Daulatpur is a village in Kadipur block of Kadipur tehsil in Sultanpur district, Uttar Pradesh, India. As of 2011, it has a population of 1,261 people, in 172 households. It has one primary school and no healthcare facilities and it does not host a regular market or a weekly haat. It belongs to the nyaya panchayat of Kalikapur Kalan.

Sharda Canal is the nearest canal and Gomti River is the closest river to the village. The distance of Daulatpur from state capital Lucknow is about 194 km and from the district headquarter Sultanpur is about 43 km in the east. This Place lies at the border of the Sultanpur District and Jaunpur District. There is no railway station in the range of 10 km and to reach by bus, the option can be via Sultanpur-Kadipur Road or by National Highway (NH330) and then to Sultanpur - Jaisinghpur Road.

==Demographics==
As per 2011 India census, the total population of the Daulatpur village was 1,261 and the total number of the household was 172. Males constitute 49.7% (627) of the population and females 50.3% (634). The total literacy rate stood at 61.5% which was 70.3% for male and 52.7% for female. In Daulatpur, 14.35% of the population was under 6 years of age. Working population was 26% of the total population.

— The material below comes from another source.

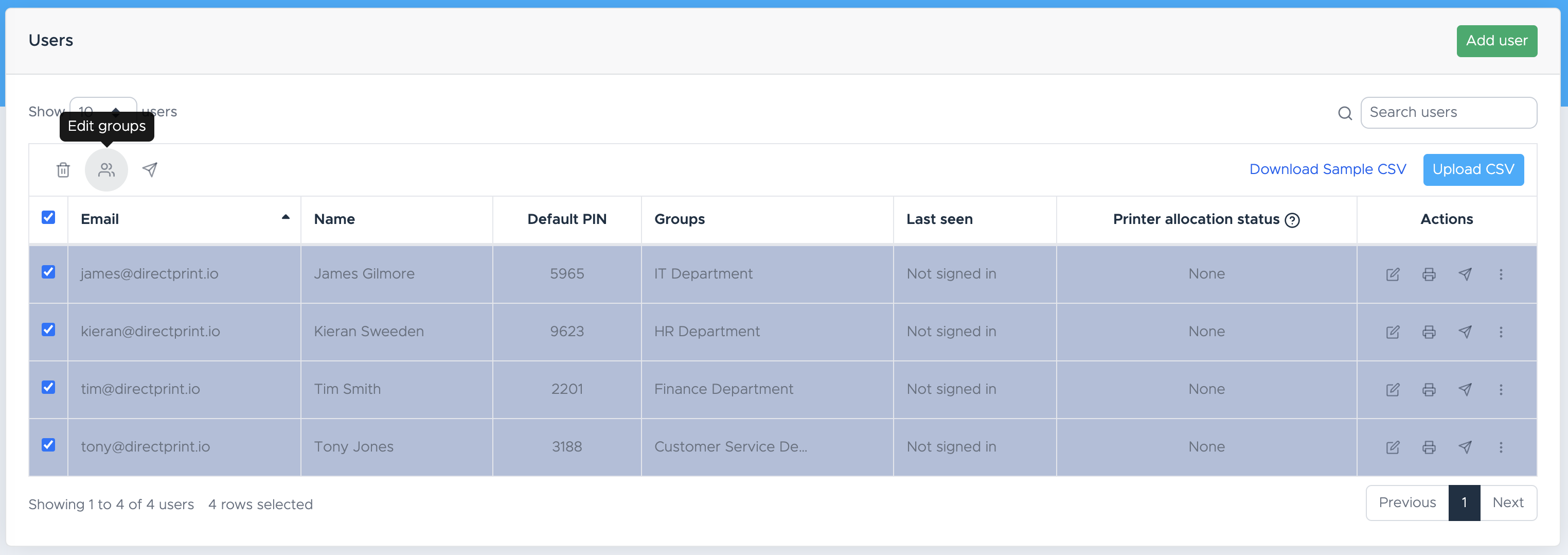Click the Edit groups icon
The height and width of the screenshot is (555, 1568).
[x=106, y=170]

The 1951 census recorded Daulatpur as comprising 7 hamlets, with a total population of 330 people (172 male and 158 female), in 67 households and 55 physical houses. The area of the village was given as 268 acres. 17 residents were literate, all male. The village was listed as belonging to the pargana of Aldemau and the thana of Kadipur.

The 1961 census recorded Daulatpur as comprising 5 hamlets, with a total population of 421 people (206 male and 215 female), in 76 households and 76 physical houses. The area of the village was given as 268 acres.

The 1981 census recorded Daulatpur as having a population of 633 people, in 109 households, and having an area of 108.46 hectares. The main staple foods were listed as wheat and rice.

The 1991 census recorded Daulatpur as having a total population of 796 people (392 male and 404 female), in 133 households and 131 physical houses. The area of the village was listed as 171.56 hectares. Members of the 0-6 age group numbered 174, or 22% of the total; this group was 55% male (96) and 45% female (78). Members of scheduled castes numbered 221, or 28% of the village's total population, while no members of scheduled tribes were recorded. The literacy rate of the village was 34% (152 men and 62 women, counting only people age 7 and up). 195 people were classified as main workers (192 men and 3 women), while 0 people were classified as marginal workers; the remaining 601 residents were non-workers. The breakdown of main workers by employment category was as follows: 118 cultivators (i.e. people who owned or leased their own land); 29 agricultural labourers (i.e. people who worked someone else's land in return for payment); 0 workers in livestock, forestry, fishing, hunting, plantations, orchards, etc.; 0 in mining and quarrying; 0 household industry workers; 9 workers employed in other manufacturing, processing, service, and repair roles; 2 construction workers; 3 employed in trade and commerce; 10 employed in transport, storage, and communications; and 24 in other services.